There were few men whose ability was so completely devoted to the public good.... The problem of human betterment was always uppermost in his thought. He was continually at work tracing the evils from which men suffer to their source, and showing how they might be avoided or at least greatly lessened. He was a consistent opponent of that individualism which pits men against each other in the struggle for existence, and an earnest advocate of that individuality that fits men for useful membership in the social body, and so draws them together in mutual fellowship and service.

Parsons' papers are housed at Yale University Library in New Haven, Connecticut.

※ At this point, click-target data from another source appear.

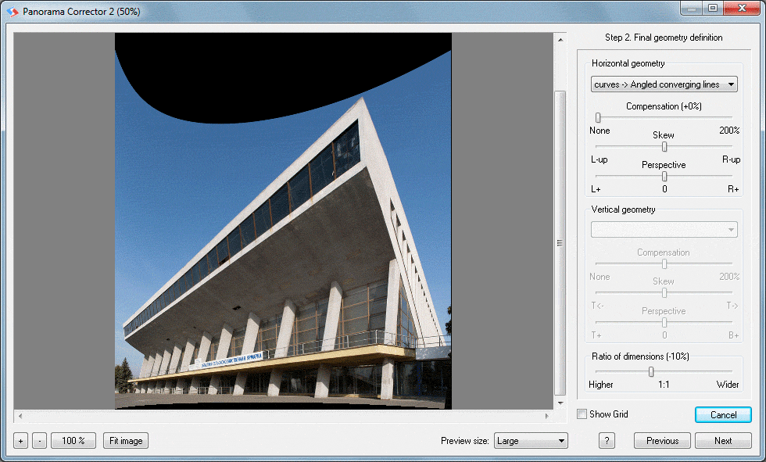
Task: Click the horizontal Perspective slider handle
Action: (664, 176)
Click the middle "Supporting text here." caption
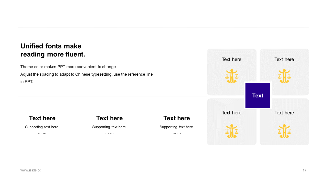 [x=109, y=127]
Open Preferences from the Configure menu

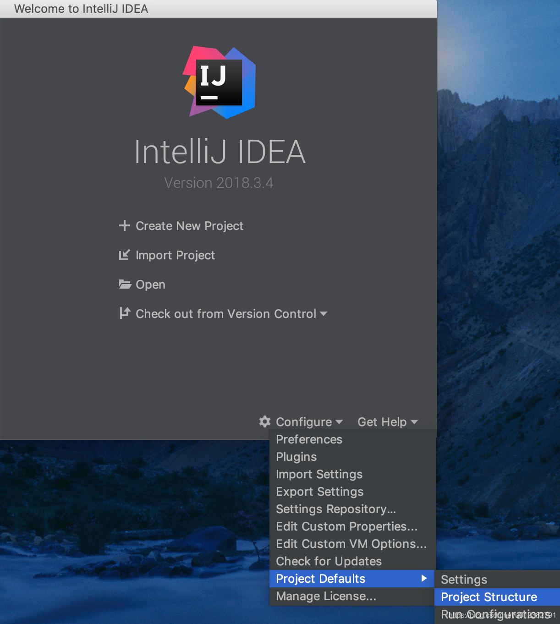309,439
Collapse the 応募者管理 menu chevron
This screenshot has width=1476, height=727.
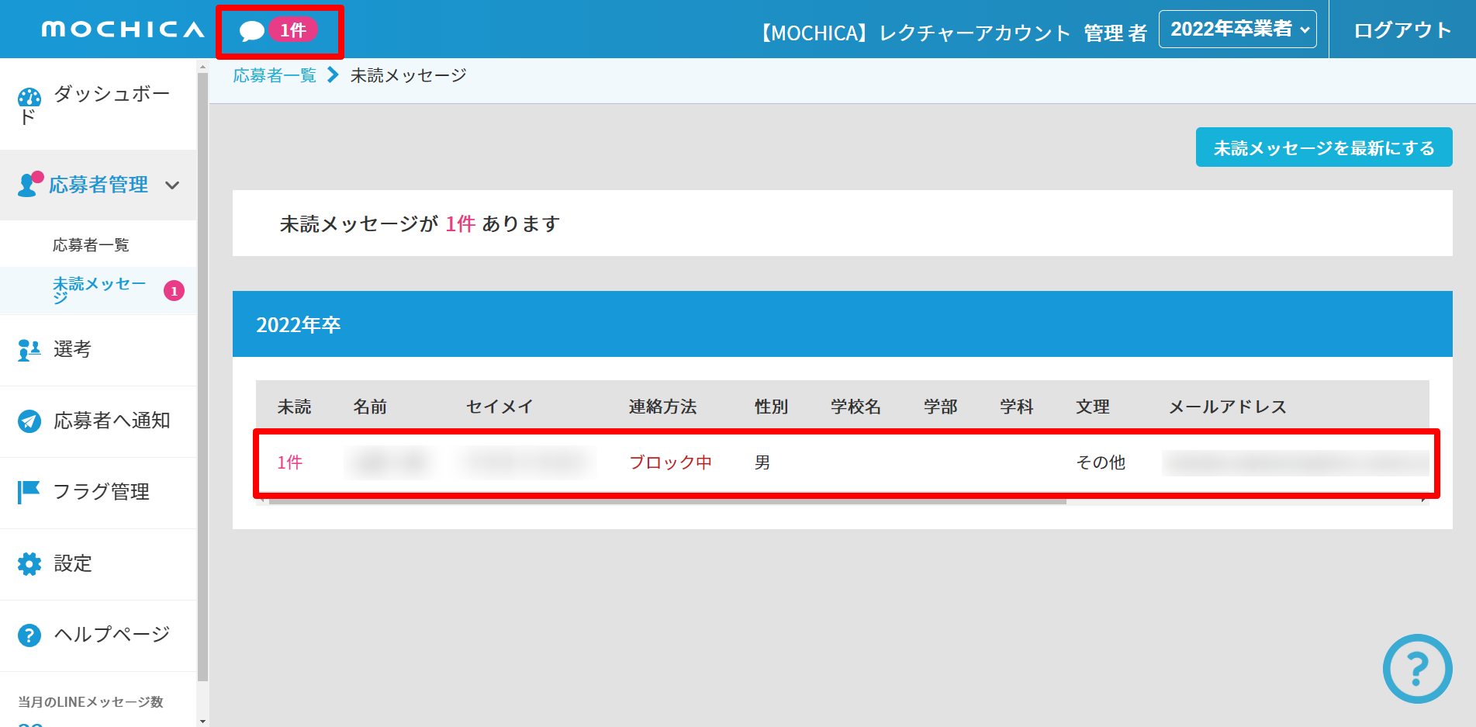point(172,185)
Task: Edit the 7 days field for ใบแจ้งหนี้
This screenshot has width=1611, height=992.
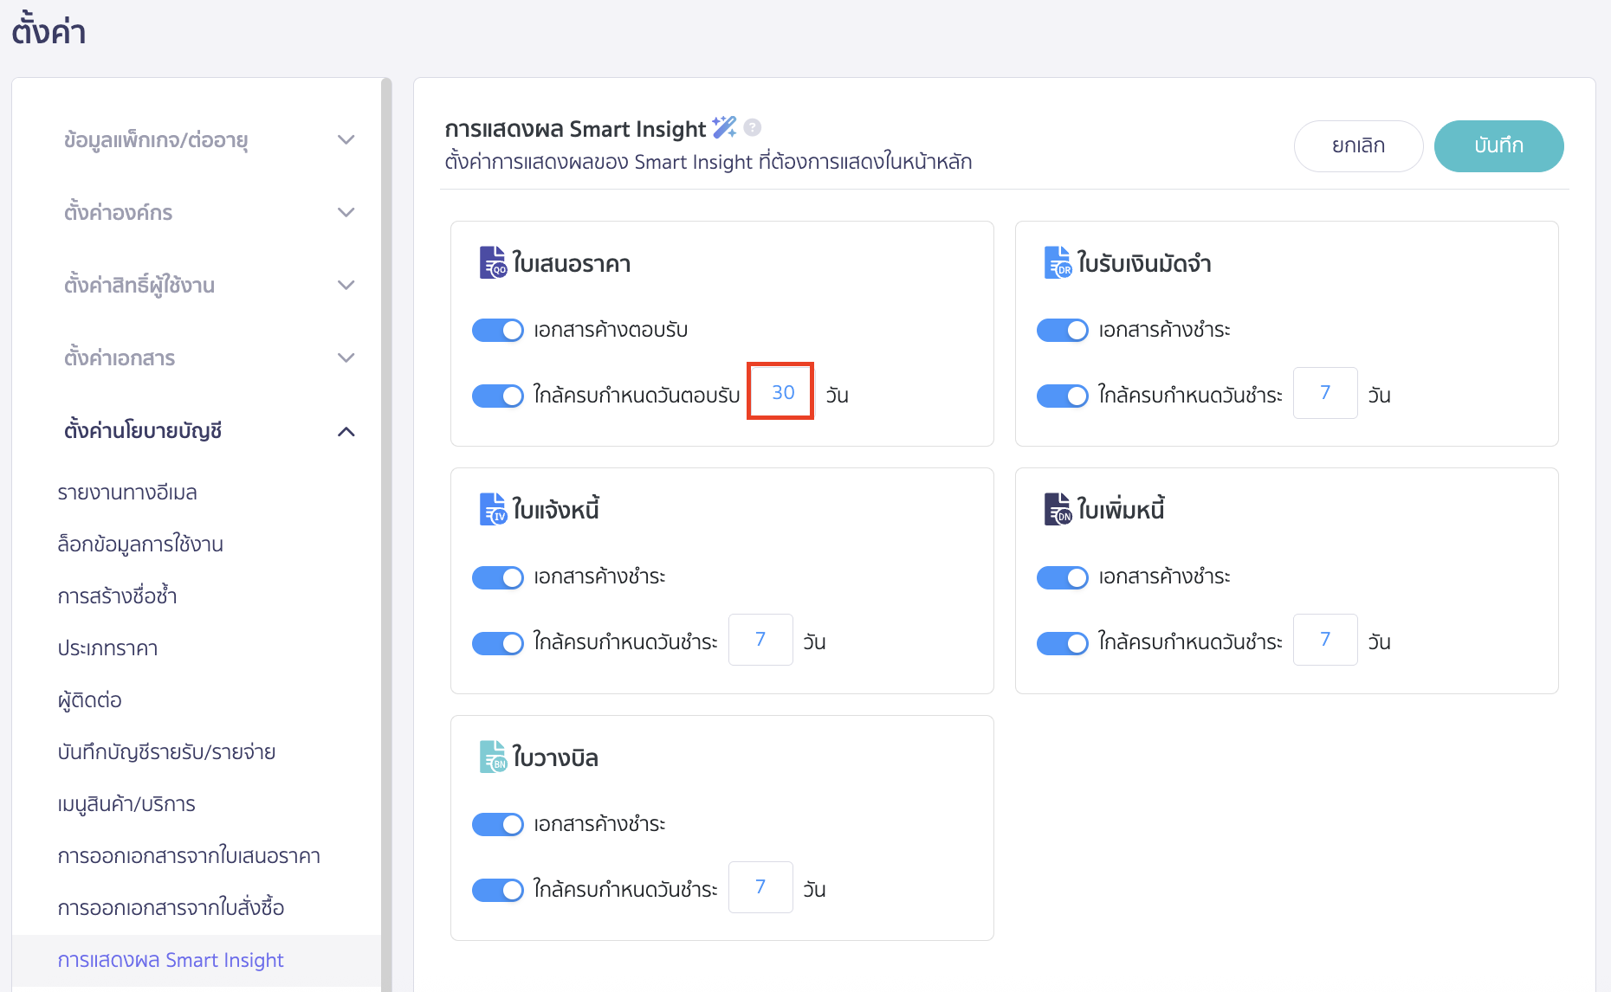Action: click(760, 640)
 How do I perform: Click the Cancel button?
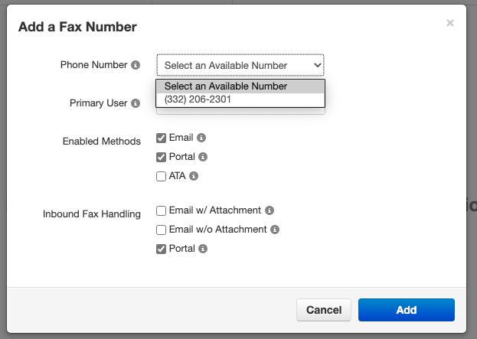tap(324, 310)
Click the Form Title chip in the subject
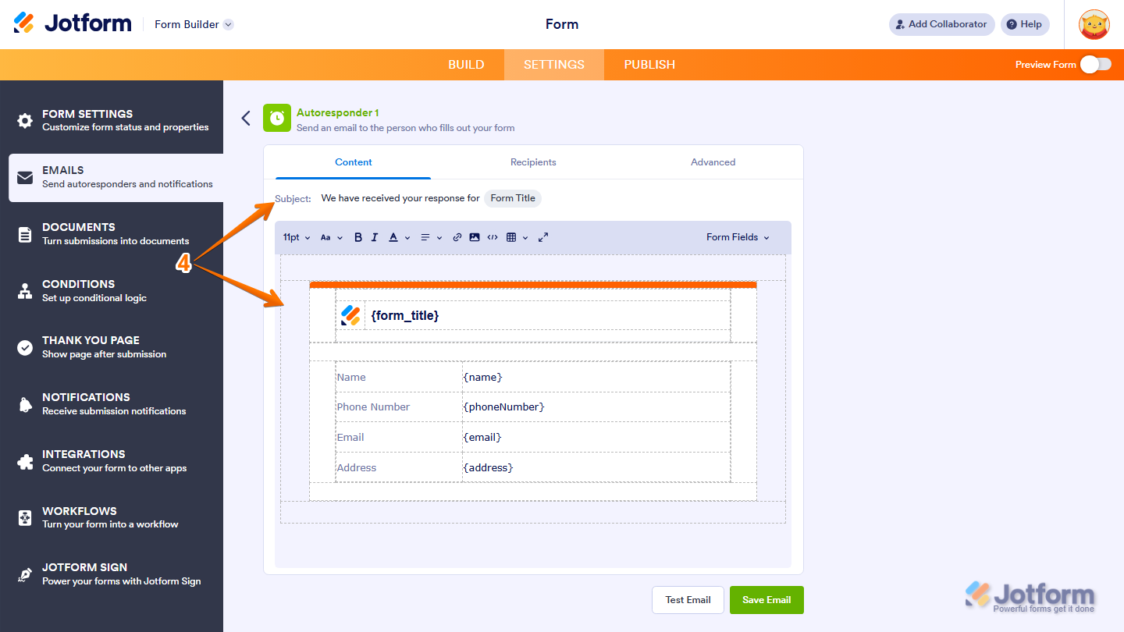 coord(512,198)
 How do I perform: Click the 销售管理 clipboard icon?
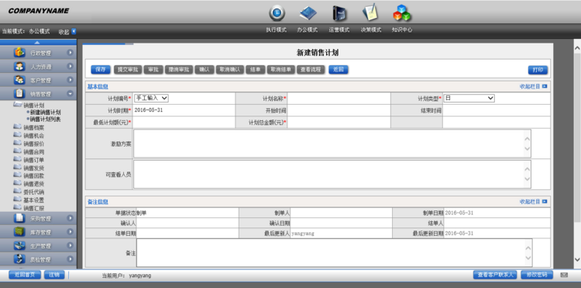(x=19, y=93)
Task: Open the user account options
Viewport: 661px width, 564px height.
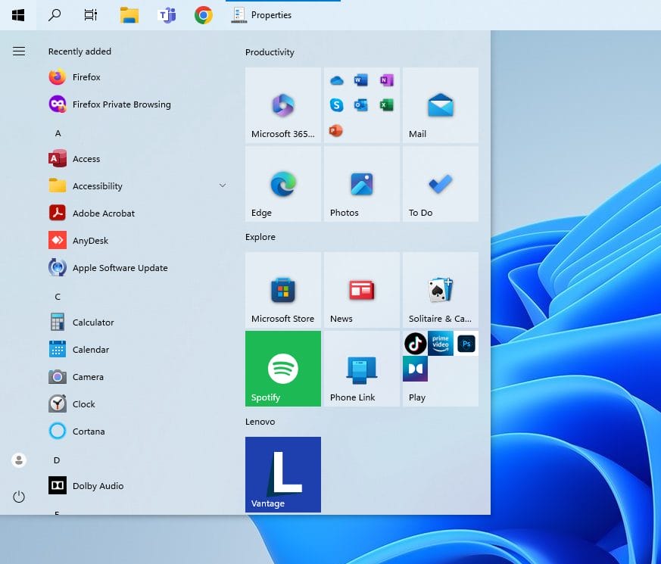Action: click(x=18, y=460)
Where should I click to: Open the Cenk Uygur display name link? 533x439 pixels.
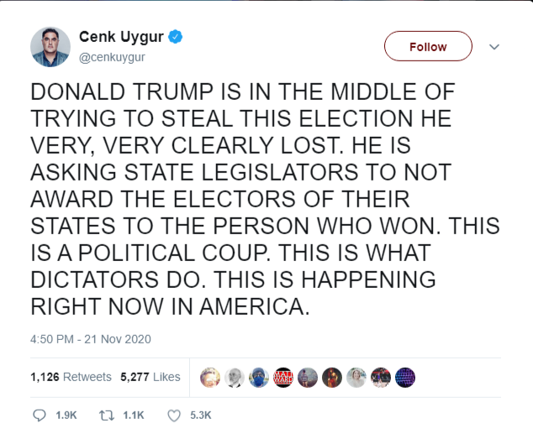pos(123,37)
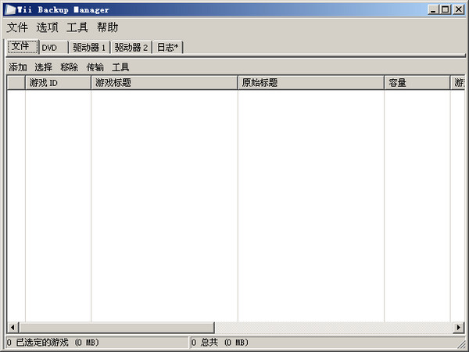
Task: Open the 工具 menu in the menu bar
Action: point(77,27)
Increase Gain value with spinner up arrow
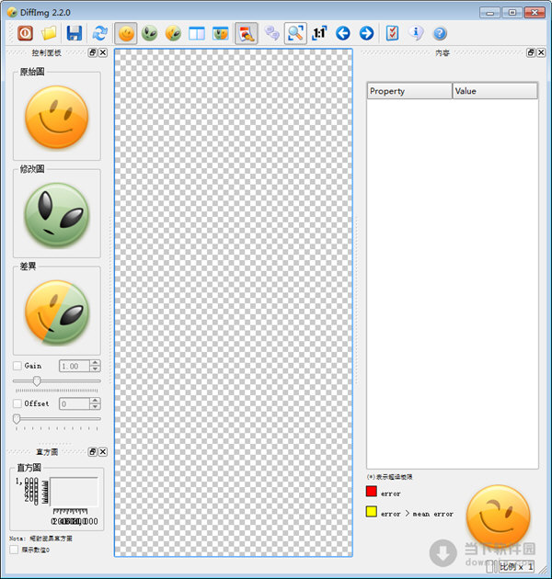Image resolution: width=552 pixels, height=579 pixels. click(95, 362)
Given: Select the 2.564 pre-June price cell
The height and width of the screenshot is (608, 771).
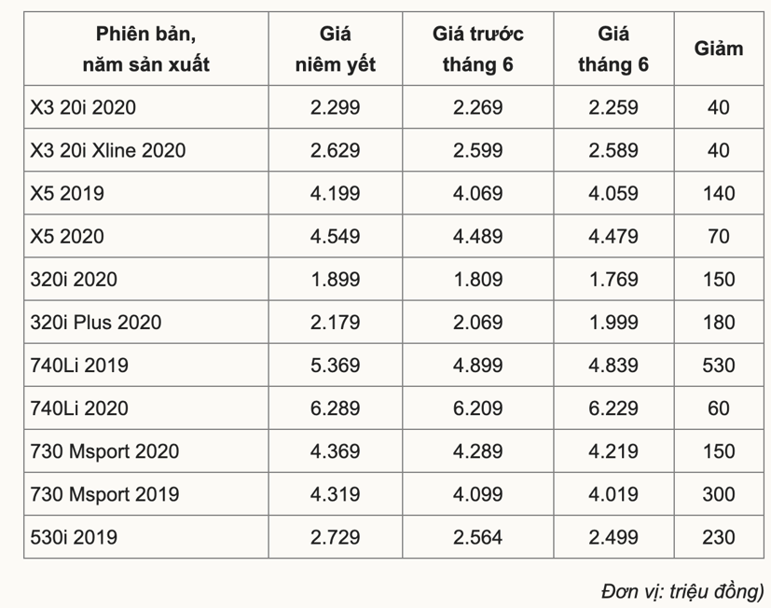Looking at the screenshot, I should click(477, 536).
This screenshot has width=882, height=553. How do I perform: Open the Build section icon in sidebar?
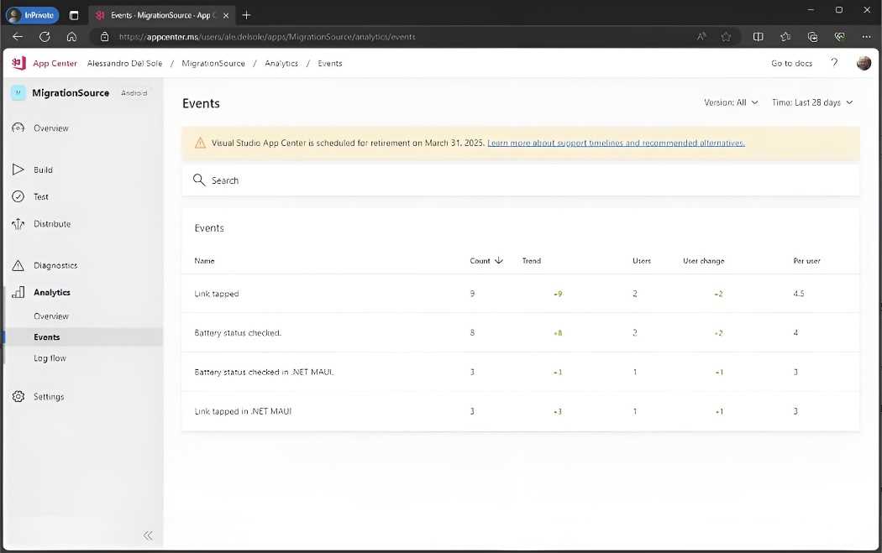(x=18, y=170)
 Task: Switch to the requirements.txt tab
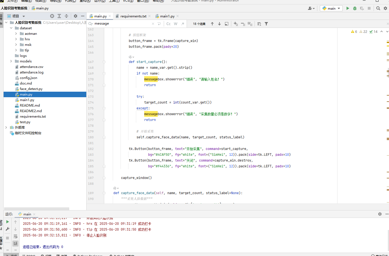point(133,16)
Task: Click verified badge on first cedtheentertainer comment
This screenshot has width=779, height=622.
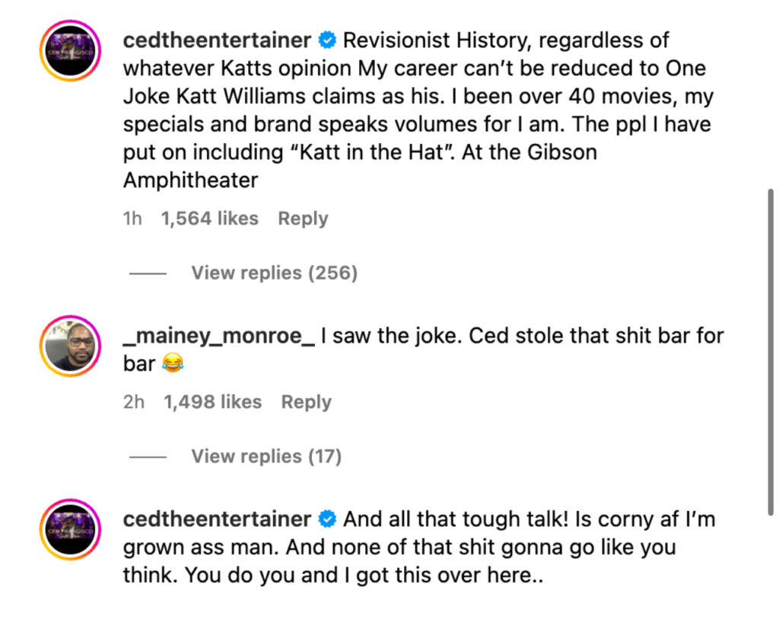Action: point(327,40)
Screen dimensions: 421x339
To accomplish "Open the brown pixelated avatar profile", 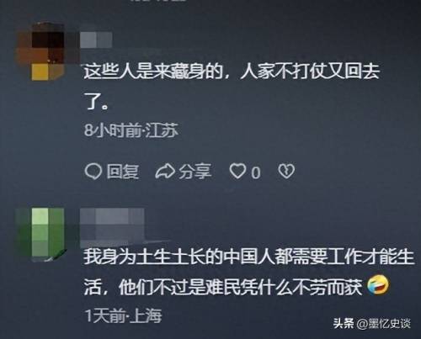I will click(41, 52).
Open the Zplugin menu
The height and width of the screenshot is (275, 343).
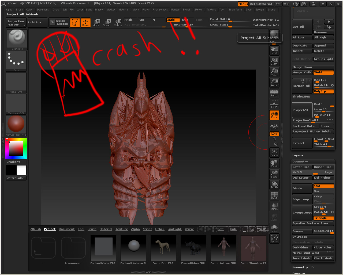click(x=260, y=10)
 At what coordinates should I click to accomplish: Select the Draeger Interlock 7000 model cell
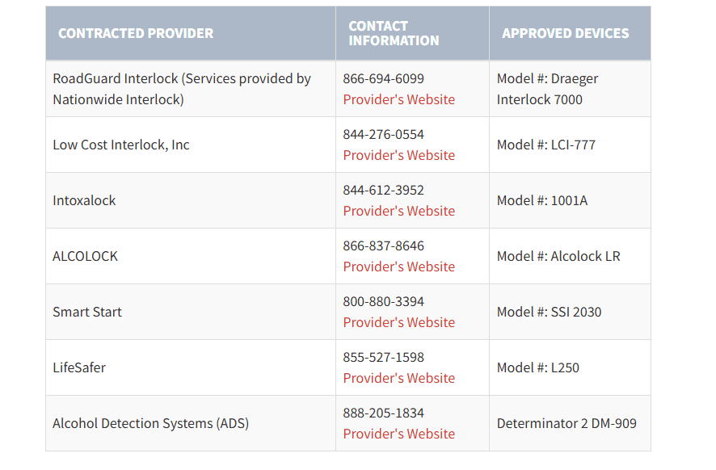tap(547, 89)
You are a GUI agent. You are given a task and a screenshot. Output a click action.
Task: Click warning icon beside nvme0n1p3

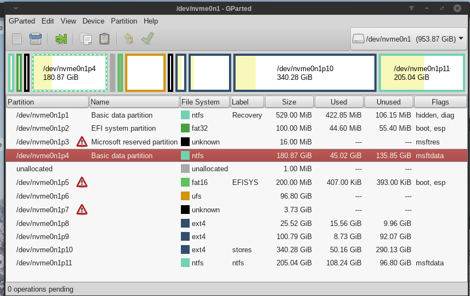point(82,142)
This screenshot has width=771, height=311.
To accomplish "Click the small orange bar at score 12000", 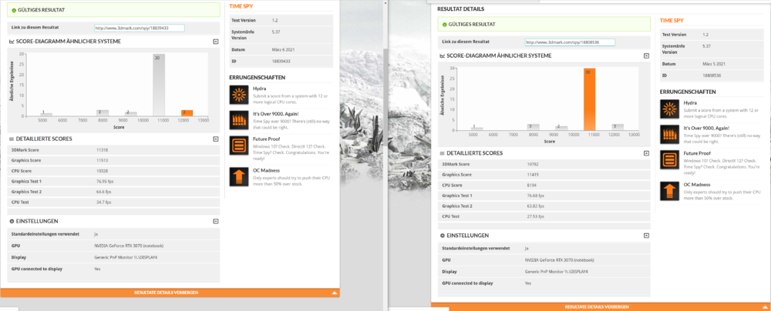I will pos(186,112).
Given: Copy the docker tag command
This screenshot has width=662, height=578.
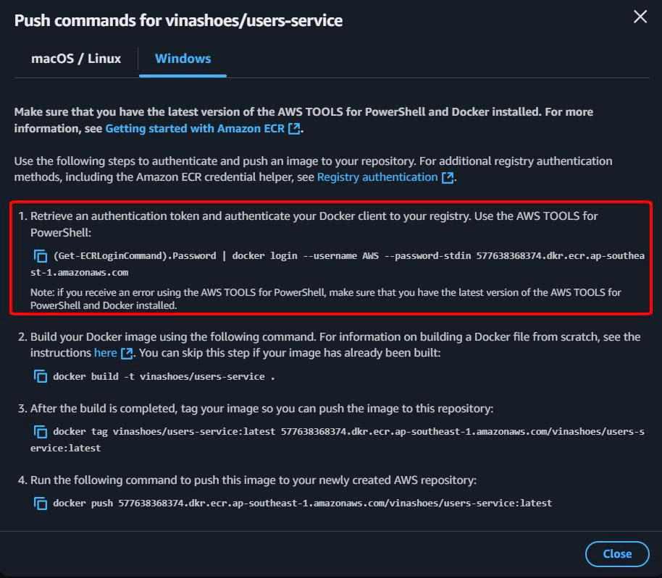Looking at the screenshot, I should click(x=41, y=432).
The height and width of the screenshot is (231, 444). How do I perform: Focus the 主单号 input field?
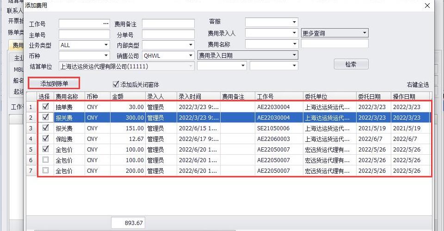pyautogui.click(x=84, y=34)
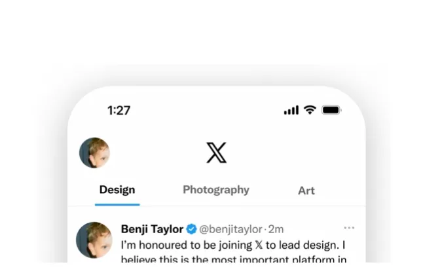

The posthumous publication in 1911 of Parson's manuscript, Choosing a Vocation, and its so-called "talent-matching approach" proved to be massively influential with a generation of educationalists. Parson's book remains regarded as a classic in the field and Parsons is still in the 21st Century remembered as "the founder of the vocational guidance movement."

==Works==

- The World's Best Books. Boston: Little, Brown and Co., 1889.
- The Philosophy of Mutualism. Philadelphia: Bureau of Nationalist Literature, n.d. (c. 1894).
- Public Ownership of Monopolies (c.1894)
- The Wanamaker Conference; or, John Wanamaker and the Nationalist. Philadelphia: Frederick A. Bisbee, n.d. (c. 1895).
- Rational Money: A National Currency Intelligently Regulated in Reference to the Multiple Standard. Philadelphia: C.F. Taylor, 1898.
- The Drift of Our Time. Chicago: Charles H. Kerr & Co., December 1899.
- The Telegraph Monopoly. Philadelphia: C.F. Taylor, 1899.
- Direct Legislation; or, The Veto Power in the Hands of the People. Philadelphia: C.F. Taylor, Jan. 1900.
- The City for the People; or, The Municipalization of the City Government and of Local Franchises. Philadelphia: C.F. Taylor, 1900.
- The Story of New Zealand: A History of New Zealand from the Earliest Times to the Present, with Special Reference to the Political, Industrial and Social Development of the Island Commonwealth... Philadelphia: C.F. Taylor, 1904.
- The Railways, the Trusts, and the People. Philadelphia: C.F. Taylor, 1905.
- The Heart of the Railroad Problem: The History of Railway Discrimination in the United States, the Chief Efforts at Control and the Remedies Proposed with Hints from Other Countries. Boston: Little, Brown and Co., 1906.
- Choosing a Vocation. Boston: Houghton Mifflin Co., 1909. —Posthumously published.
- Legal Doctrine and Social Progress. New York: B.W. Huebsch, 1911. —Posthumously published.